Friday, May 17, 2013

Improving Web Services (Part II)

Last year I wrote about how we improved web server performance with some fairly small changes, and about how I keep an eye on these metrics with reports I create analyzing my web server logs with Microsoft's LogParser. This is a follow-up to those.

Recently we did an upgrade to our platform. One of the "improvements" was our amazing DBA (he is truly amazing!) did was to tighten up some of the SQL stored procedures used for returning dynamic data to our video players (playlists, video meta data, etc.). These "player services" get hit around 300,000,000 to 400,000,000 times per day, so even a small improvement can have far-reaching impact.

As I'm sure is common across regions of the web traffic is lower at certain times. Ours is no different, so I leverage lower CPU load in the middle of the night to crunch my web server logs across my fleet of web servers. As this RRD Tool graph shows CPU load is considerably lower overnight, except when the server is processing its own log file analysis. Which takes about an hour or so on each server.
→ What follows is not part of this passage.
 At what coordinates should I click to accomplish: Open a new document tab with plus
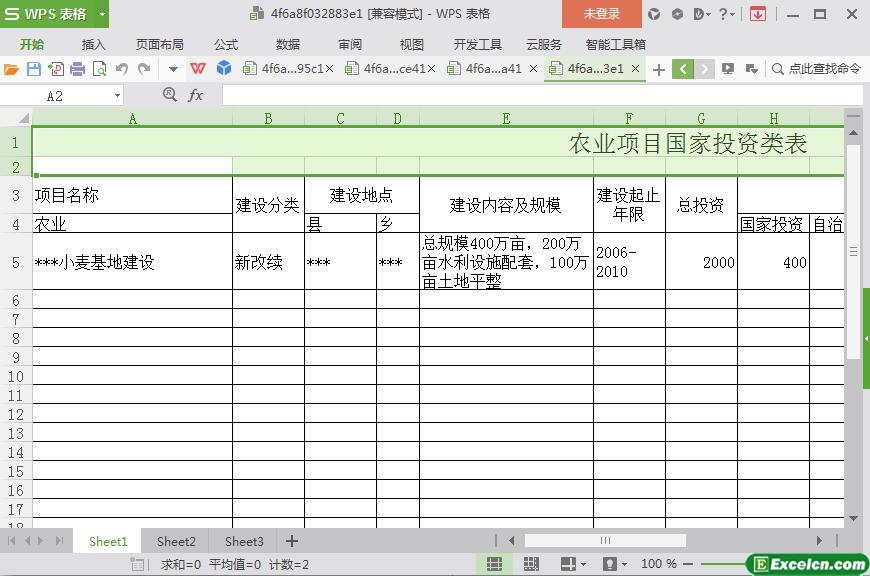click(658, 69)
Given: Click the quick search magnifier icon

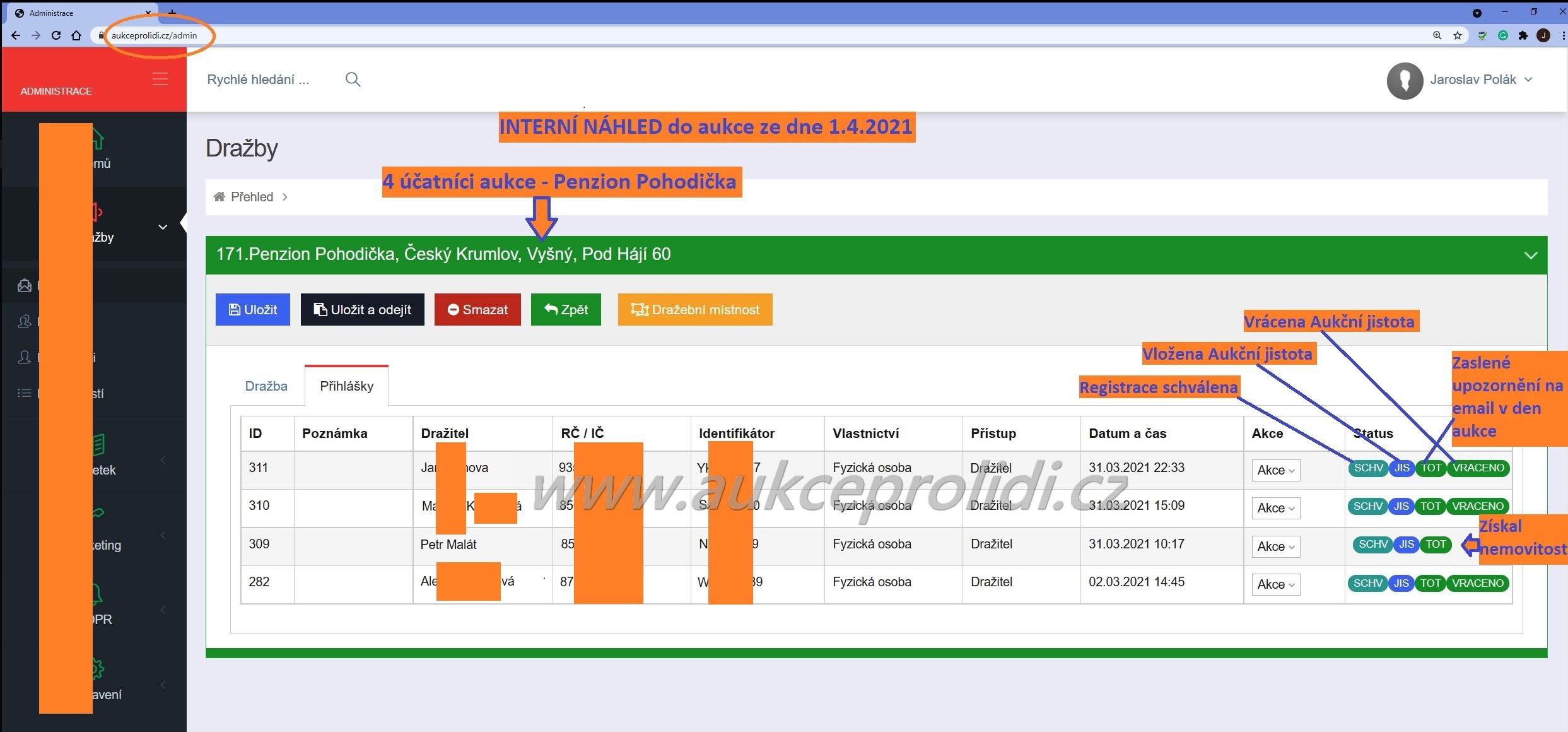Looking at the screenshot, I should [353, 80].
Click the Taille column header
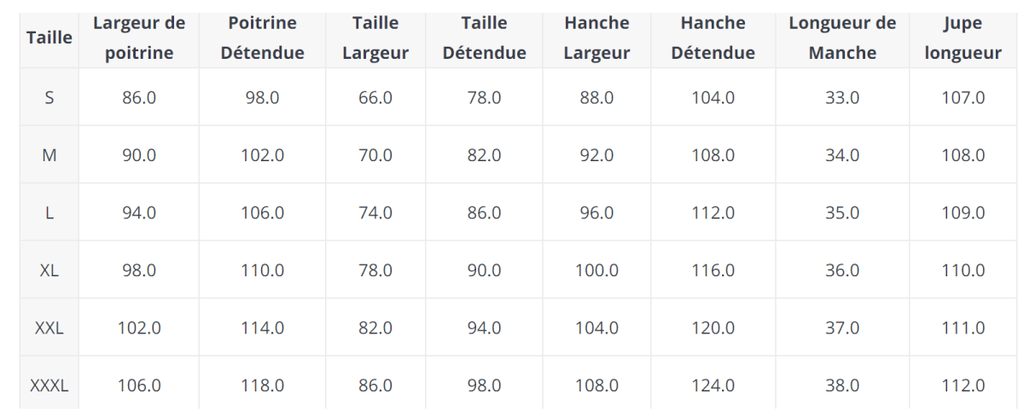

It's also worth noting that average response times are not negatively affected during this time - I know, I keep a close eye on that!


Among the various pieces of data gleaned by this log processing is the time (in milliseconds) each response takes, as recorded by the server. This is very valuable information to me as I can definitively know impacts of various factors; like systems deployments (such as the one that spurred this post...), performance under various load conditions (peak times vs. slow times), performance during operations or maintenance windows (crunching logs, system updates, patches, etc.), and last but not least when people come to me saying anecdotally  "customers are saying our system is slow..." I can show them with absolute certainty, both historically and at any point in time (I have some really good methods of running ad hoc reports to get up-to-the minute stats), how our system is performing or has performed.

So any time we roll out a change of any kind I look at the data to understand the impact(s), if any. After this deployment of the new and improved SQL stored procedures I'm seeing approximately a 30% decrease in response times. That's a huge improvement!


Besides loading faster (at the client side) this is also causing a noticeably lower load on both the front end web servers and database servers. Therefore we have more available capacity or head room with the same number of servers, or I could potentially shut down some of our AWS EC2 servers saving money. Now we have set the bar even higher for performance of our systems, and any future "improvements" or modifications can be accurately measured against this.

I love the fact that I have such good insight into these systems and can measure any impact of changes or varying load with great accuracy!